[The data]
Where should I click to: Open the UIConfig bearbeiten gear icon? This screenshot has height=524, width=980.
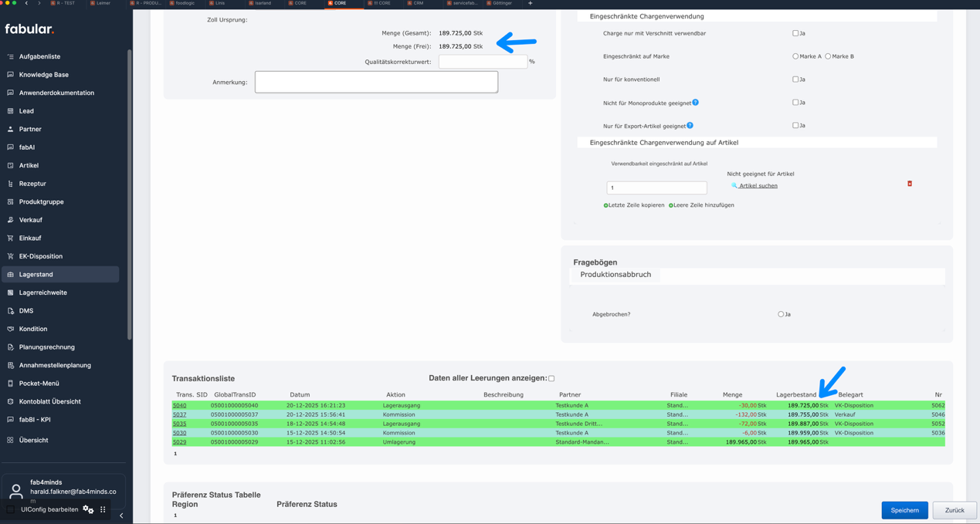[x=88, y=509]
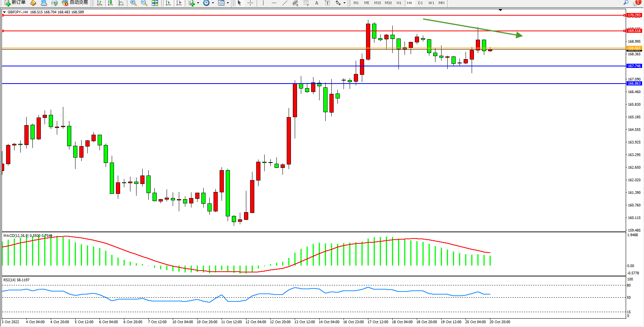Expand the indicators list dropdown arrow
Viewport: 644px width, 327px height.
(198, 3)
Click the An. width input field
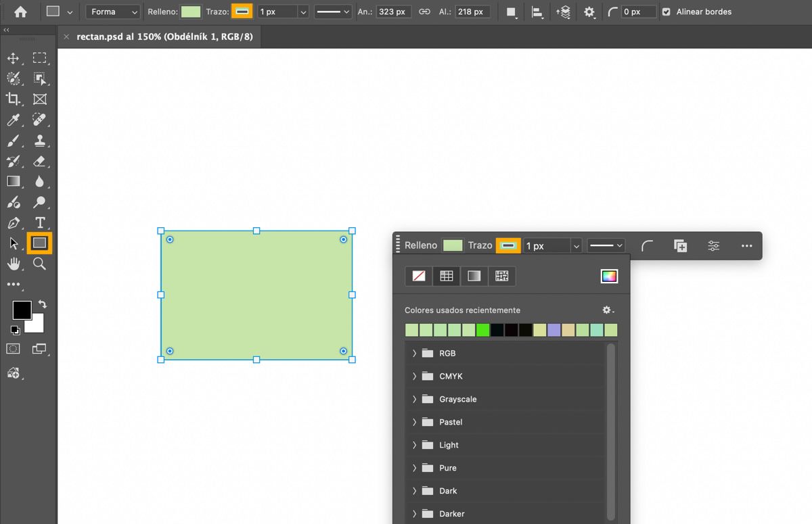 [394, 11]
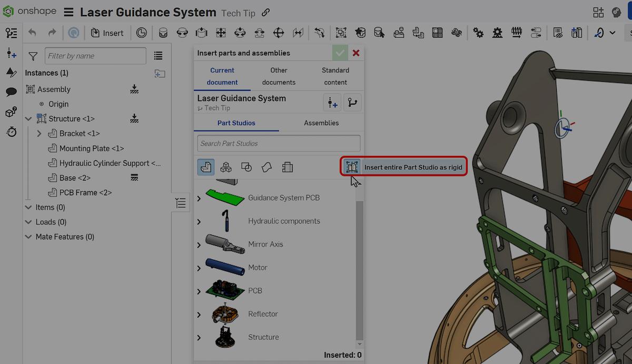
[/The data]
_Problem details_
Without including any images, output the data exactly as given.

_Your solution_
Where should I click to: Open the UIConfig bearbeiten gear icon? This screenshot has height=524, width=980.
[x=88, y=509]
Expand the indicators list dropdown arrow
Viewport: 644px width, 327px height.
(198, 3)
Click the An. width input field
 [394, 11]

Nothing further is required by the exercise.